Although this is my first National Delegate Conference as a delegate (for Middlesbrough branch) I did attend Glasgow 2015 conference as a new rep visitor awaiting steward's training.
Being in a trade union is a privilege to hold dear and to encourage in others. Our voices and efforts are more important than ever in a country that has seen the worst wage growth since the 1780s!
I've not been a rep long, but that initial feeling of relief at my first branch meeting in Middlesbrough where reps from the college, the council, criminal justice agencies were all getting together to try and improve the lives of their co-workers was a revelation and has been a source of solace and strength ever since.
At NDC this feeling is amplified. I write this on Wednesday evening and am encouraged by the buoyant, engaged tone to the conference so far. It has also been incredibly moving hearing the brave accounts of the delegates at the podium turn their stories of hardship and injustice into motions that will seek to improve the working environments of people they may never meet yet, with our collective implementation, will positively impact upon their lives.
It's great to see democracy in action at conference and I'm proud to represent the 2,200 members when I lift the card, but it is a shared pride. I'm only sorry my work colleagues weren't there to see the debate on Motion 19, Tackling Stress. The speakers were excellent. Back at our workplace we are seven years into a pay freeze whilst picking up the workload of those who have left and not been replaced in the meantime. You're just expected to get on with it. Those delegates did a brilliant job in bringing home to us the untold burden and pain of austerity. A burden and pain that the wider public now seem to be realising was so unnecessary all along.

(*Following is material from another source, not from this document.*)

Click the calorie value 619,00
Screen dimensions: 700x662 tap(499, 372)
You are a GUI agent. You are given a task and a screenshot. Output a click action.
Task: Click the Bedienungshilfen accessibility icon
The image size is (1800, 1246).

What has been the purpose of all the damaging cuts? At what point will we all see the benefits of the Treasury living within its means? When the deficit is reduced? Will it be then that we will be allowed the space to fulfil our individual and collective potential and share in the common fruits of our labour as we ought?
Of course it won't and as Unison members I'm sure we could see that austerity was a con trick all along.
It's been a great conference at Brighton this year. There is a definite sense and a feeling in the air that the tide is turning and it's not by chance alone. It's by all our efforts. I'm very much looking forward to hearing Jeremy Corbyn, a Unison member like us, speaking on Friday. We backed him two summers ago when he was a rank outsider on the Labour leader ticket and he has our backs now.
I will take all the positive messages I've heard from conference and its fringe meetings back to Middlesbrough and Durham and wish you all a safe journey home.